→ GOAL
Transcribe the items below without alteration, beginning with the line that contains "Click the red" and ending with the line that contains "[1046, 460]", both lines included.
— start of TASK DATA —
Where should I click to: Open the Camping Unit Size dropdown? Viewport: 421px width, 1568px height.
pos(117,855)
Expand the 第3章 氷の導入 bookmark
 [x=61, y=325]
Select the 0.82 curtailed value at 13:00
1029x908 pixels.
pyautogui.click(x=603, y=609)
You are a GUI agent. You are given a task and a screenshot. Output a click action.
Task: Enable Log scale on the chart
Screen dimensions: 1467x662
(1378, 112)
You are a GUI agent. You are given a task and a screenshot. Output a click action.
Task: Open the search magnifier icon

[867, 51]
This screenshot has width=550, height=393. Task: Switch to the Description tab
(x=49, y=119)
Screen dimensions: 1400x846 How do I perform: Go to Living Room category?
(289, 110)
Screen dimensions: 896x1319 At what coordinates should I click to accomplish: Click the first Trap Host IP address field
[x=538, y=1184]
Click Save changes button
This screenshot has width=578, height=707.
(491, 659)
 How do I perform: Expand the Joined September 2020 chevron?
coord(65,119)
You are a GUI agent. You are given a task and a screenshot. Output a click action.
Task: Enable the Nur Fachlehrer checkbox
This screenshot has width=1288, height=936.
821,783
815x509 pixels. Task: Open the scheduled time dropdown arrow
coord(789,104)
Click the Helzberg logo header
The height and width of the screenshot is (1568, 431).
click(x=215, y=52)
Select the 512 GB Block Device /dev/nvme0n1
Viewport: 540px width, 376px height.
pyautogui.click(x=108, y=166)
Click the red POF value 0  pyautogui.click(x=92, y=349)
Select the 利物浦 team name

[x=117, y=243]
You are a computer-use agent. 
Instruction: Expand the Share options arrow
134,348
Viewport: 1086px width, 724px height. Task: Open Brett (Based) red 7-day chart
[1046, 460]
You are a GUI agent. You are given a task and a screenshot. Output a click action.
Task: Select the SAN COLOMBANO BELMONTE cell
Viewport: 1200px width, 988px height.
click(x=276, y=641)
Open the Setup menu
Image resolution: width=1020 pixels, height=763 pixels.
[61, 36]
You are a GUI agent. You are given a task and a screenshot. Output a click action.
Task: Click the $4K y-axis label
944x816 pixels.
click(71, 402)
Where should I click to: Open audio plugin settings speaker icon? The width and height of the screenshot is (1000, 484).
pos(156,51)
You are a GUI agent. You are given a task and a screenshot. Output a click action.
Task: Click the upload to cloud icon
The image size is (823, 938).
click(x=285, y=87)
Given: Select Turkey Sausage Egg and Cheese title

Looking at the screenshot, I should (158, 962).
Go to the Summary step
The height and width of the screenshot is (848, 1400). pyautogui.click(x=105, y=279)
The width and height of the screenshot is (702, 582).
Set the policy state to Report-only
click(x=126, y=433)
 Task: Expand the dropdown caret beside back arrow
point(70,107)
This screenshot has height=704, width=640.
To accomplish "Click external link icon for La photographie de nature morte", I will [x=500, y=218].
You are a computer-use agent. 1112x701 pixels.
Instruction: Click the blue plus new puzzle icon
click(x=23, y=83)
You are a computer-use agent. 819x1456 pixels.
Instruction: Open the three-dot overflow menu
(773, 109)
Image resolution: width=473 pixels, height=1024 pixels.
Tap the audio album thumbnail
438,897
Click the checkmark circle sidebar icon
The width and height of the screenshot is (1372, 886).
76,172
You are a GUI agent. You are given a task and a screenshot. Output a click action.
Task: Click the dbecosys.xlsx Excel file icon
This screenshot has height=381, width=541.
— end of TASK DATA —
→ WRITTEN RESPONSE
Click the red POF value 0  pyautogui.click(x=92, y=349)
Select the 利物浦 team name

[x=117, y=243]
You are a computer-use agent. 
Instruction: Expand the Share options arrow
134,348
Viewport: 1086px width, 724px height. Task: Open Brett (Based) red 7-day chart
[1046, 460]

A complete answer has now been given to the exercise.